START Exercise input

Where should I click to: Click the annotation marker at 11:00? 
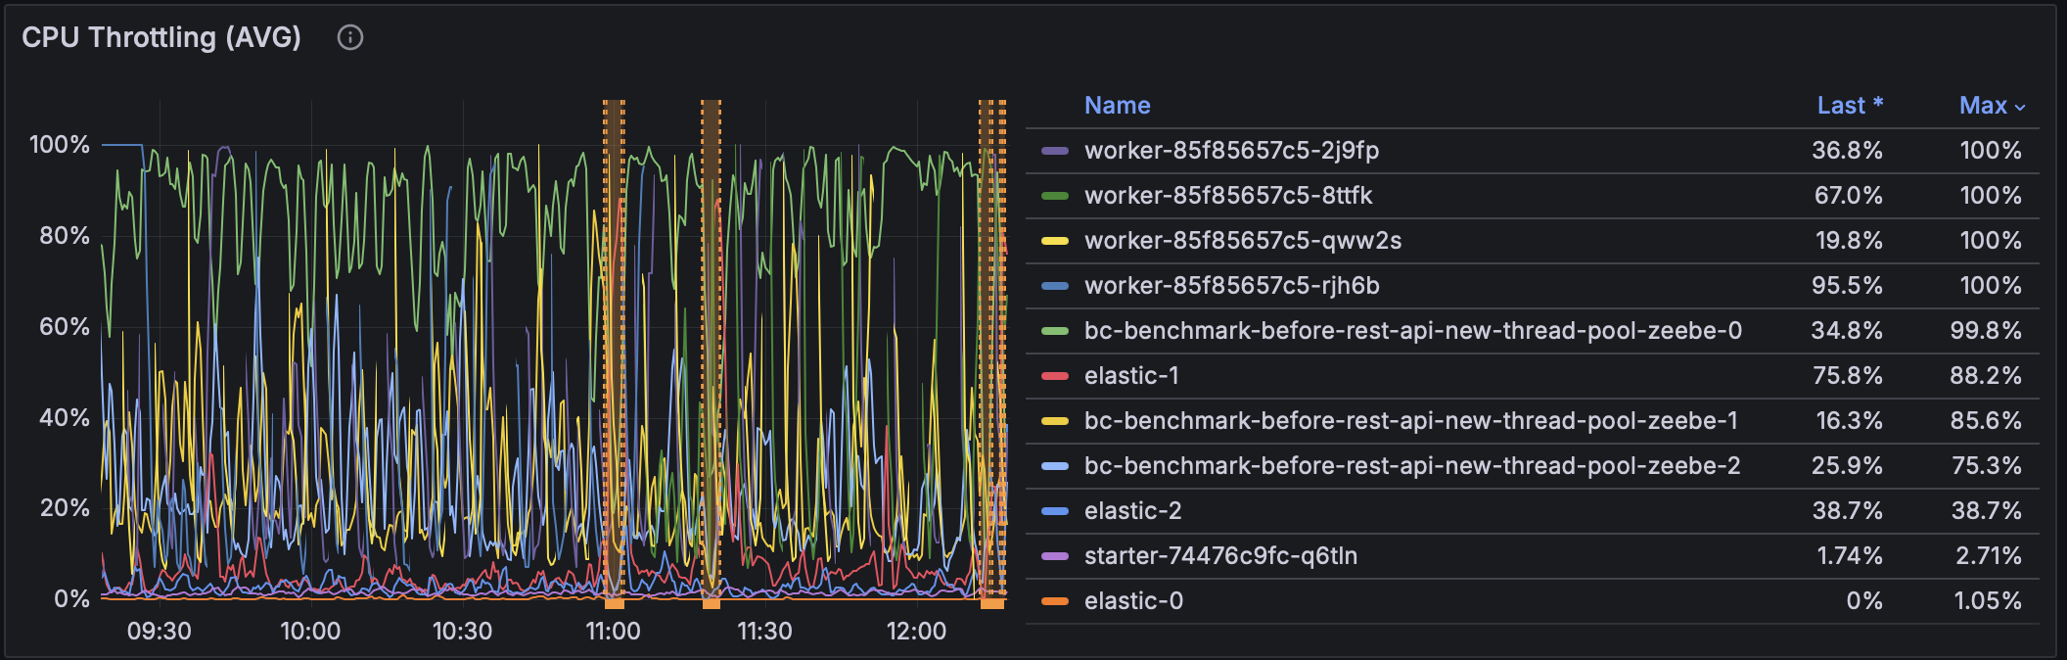pyautogui.click(x=614, y=604)
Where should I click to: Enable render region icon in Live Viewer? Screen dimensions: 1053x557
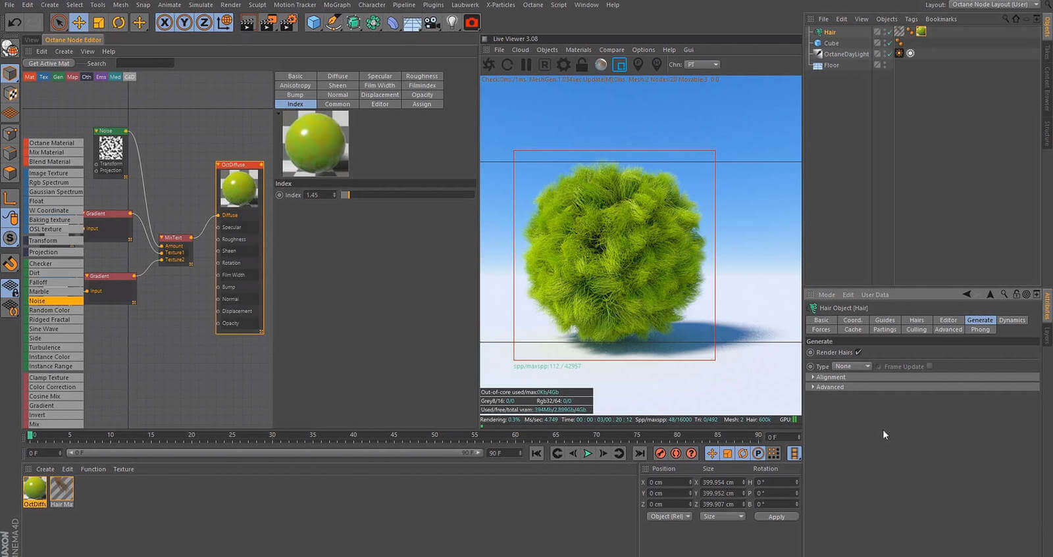pyautogui.click(x=619, y=64)
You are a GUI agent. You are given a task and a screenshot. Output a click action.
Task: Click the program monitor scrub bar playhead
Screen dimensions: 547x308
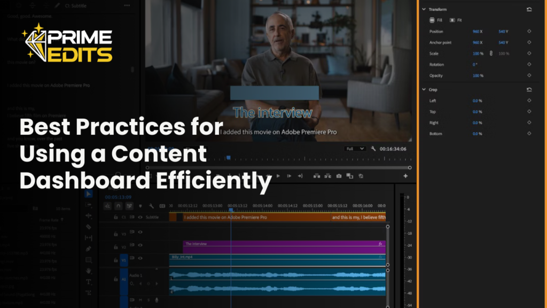click(229, 158)
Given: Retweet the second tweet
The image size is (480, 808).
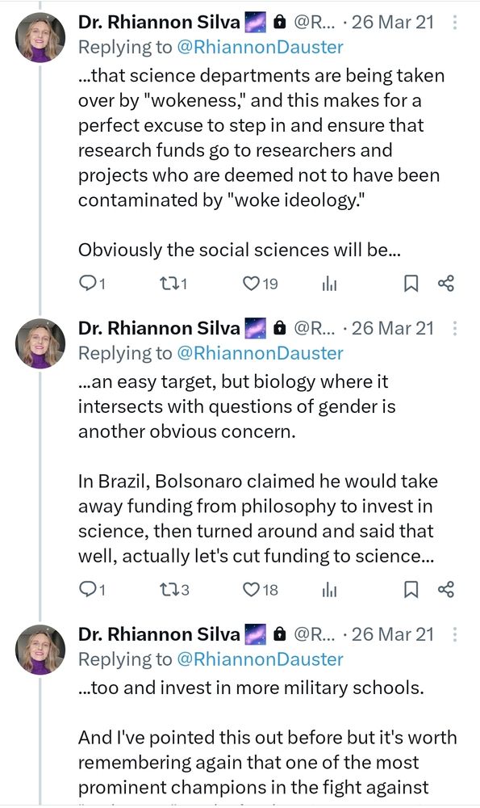Looking at the screenshot, I should tap(169, 590).
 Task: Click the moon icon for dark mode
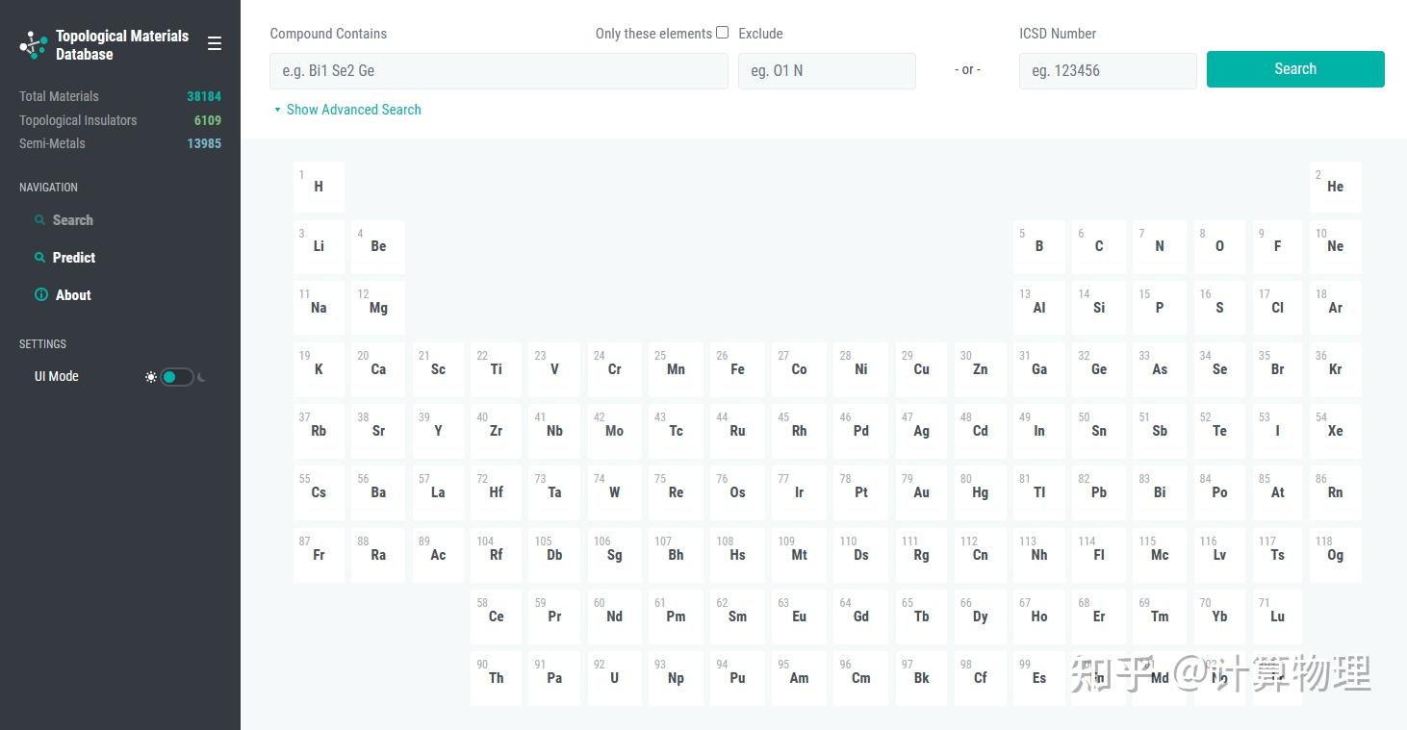point(201,377)
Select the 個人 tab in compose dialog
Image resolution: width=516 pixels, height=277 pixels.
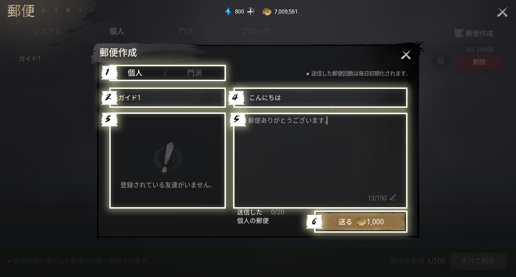135,73
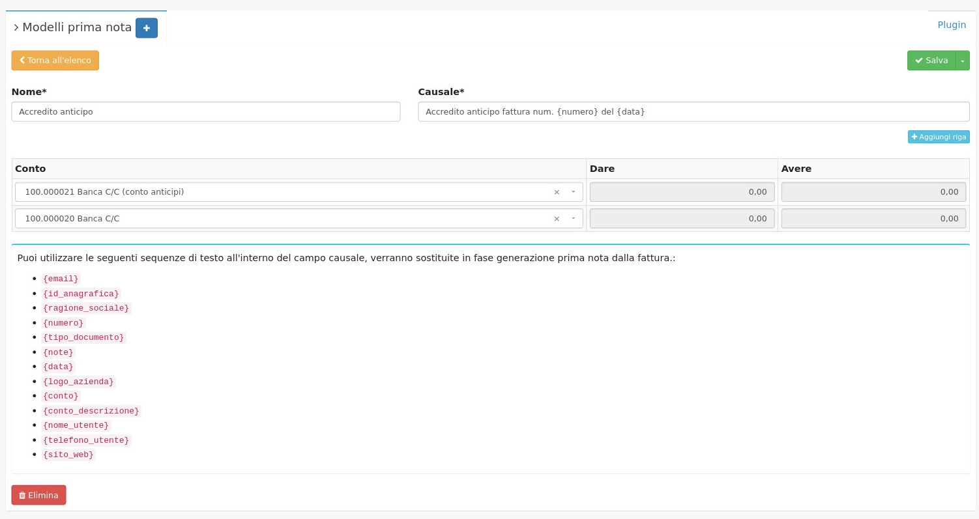
Task: Select the Avere field of the first row
Action: click(x=873, y=192)
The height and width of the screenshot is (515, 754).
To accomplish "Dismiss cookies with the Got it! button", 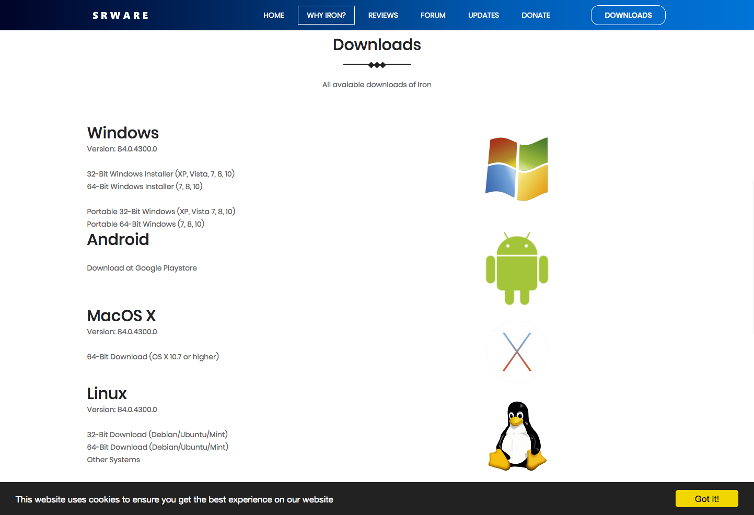I will pyautogui.click(x=706, y=499).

END Exercise input

Exercise instructions: Beginning with the line above that has "You are a GUI" and going on through the line that has "Select the 個人 tab in compose dialog", retype every line exactly and add nothing else; drop the pictures.

Answer section:
You are a GUI agent. You are given a task and a screenshot. Output a click action.
Task: Click the program monitor scrub bar playhead
Screen dimensions: 547x308
click(229, 158)
Given: Retweet the second tweet
The image size is (480, 808).
Looking at the screenshot, I should tap(169, 590).
 Task: Click the moon icon for dark mode
point(201,377)
Select the 個人 tab in compose dialog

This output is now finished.